### WHAT IS ASKED
Render the lines from the one containing "You are a GUI" through the final line as a JSON list of strings, one string per line, leaving out blank lines.

### WORKING DATA
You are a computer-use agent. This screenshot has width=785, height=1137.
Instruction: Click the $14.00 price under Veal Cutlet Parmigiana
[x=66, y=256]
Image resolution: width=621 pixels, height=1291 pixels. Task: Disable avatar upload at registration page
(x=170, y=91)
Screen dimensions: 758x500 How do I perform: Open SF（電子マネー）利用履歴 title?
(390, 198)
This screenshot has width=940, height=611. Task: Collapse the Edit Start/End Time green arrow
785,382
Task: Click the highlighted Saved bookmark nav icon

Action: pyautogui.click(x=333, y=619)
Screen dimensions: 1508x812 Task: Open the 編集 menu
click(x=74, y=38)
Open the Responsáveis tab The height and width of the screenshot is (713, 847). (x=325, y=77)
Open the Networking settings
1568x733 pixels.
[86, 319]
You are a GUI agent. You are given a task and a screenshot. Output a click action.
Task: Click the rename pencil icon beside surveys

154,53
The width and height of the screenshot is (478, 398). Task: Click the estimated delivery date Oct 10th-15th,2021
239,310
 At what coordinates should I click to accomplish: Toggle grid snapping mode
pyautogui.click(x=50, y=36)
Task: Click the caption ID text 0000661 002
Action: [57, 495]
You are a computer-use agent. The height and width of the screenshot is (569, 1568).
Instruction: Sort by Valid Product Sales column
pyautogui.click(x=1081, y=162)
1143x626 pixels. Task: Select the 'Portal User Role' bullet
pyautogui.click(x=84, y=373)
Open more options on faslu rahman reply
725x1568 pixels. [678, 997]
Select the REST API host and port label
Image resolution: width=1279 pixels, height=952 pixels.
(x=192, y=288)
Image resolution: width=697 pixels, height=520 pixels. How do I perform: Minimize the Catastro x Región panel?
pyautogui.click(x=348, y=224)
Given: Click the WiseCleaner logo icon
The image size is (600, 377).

### RIGHT ANSWER
[
  "You are a GUI agent. You are given a task and a screenshot. Output a click action.",
  "Task: Click the rename pencil icon beside surveys",
  "154,53",
  "The width and height of the screenshot is (478, 398). Task: Click the estimated delivery date Oct 10th-15th,2021",
  "239,310",
  " At what coordinates should I click to accomplish: Toggle grid snapping mode",
  "pyautogui.click(x=50, y=36)",
  "Task: Click the caption ID text 0000661 002",
  "Action: [57, 495]",
  "You are a computer-use agent. The height and width of the screenshot is (569, 1568).",
  "Instruction: Sort by Valid Product Sales column",
  "pyautogui.click(x=1081, y=162)",
  "1143x626 pixels. Task: Select the 'Portal User Role' bullet",
  "pyautogui.click(x=84, y=373)",
  "Open more options on faslu rahman reply",
  "725x1568 pixels. [678, 997]",
  "Select the REST API host and port label",
  "Image resolution: width=1279 pixels, height=952 pixels.",
  "(x=192, y=288)",
  "Image resolution: width=697 pixels, height=520 pixels. How do I perform: Minimize the Catastro x Región panel?",
  "pyautogui.click(x=348, y=224)",
  "Given: Click the WiseCleaner logo icon",
  "The image size is (600, 377)."
]